**WORK TASK:**
Go through the listing beneath this task and return every line that carries the string "agent".

== Segment start ==

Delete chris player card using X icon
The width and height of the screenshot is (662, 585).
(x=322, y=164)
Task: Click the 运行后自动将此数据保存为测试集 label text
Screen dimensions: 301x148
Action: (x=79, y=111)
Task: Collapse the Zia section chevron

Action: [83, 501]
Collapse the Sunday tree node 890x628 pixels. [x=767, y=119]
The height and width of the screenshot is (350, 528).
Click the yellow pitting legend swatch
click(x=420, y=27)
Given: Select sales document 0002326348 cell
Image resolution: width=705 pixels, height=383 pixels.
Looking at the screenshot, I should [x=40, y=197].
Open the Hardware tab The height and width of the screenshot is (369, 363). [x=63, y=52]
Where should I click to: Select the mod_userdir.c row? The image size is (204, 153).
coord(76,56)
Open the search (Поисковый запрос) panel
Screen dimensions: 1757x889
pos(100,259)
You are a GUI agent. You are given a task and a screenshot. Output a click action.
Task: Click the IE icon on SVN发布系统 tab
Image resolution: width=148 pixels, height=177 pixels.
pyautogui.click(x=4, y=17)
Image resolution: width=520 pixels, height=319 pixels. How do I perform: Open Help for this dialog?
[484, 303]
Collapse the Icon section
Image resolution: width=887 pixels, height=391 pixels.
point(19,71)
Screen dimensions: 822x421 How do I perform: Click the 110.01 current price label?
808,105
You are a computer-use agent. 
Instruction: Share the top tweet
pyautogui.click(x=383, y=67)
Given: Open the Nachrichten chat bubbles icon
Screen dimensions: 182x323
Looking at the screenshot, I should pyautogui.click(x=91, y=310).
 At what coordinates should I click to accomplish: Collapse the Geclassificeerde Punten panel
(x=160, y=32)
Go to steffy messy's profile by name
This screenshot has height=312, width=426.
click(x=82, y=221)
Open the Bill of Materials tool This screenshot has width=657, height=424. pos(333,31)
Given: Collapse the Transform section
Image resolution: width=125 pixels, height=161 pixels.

== Segment end ==

**RESULT OF THIS TASK:**
You are a GUI agent. You are given a task and a screenshot. Output a click action.
You are a computer-use agent. 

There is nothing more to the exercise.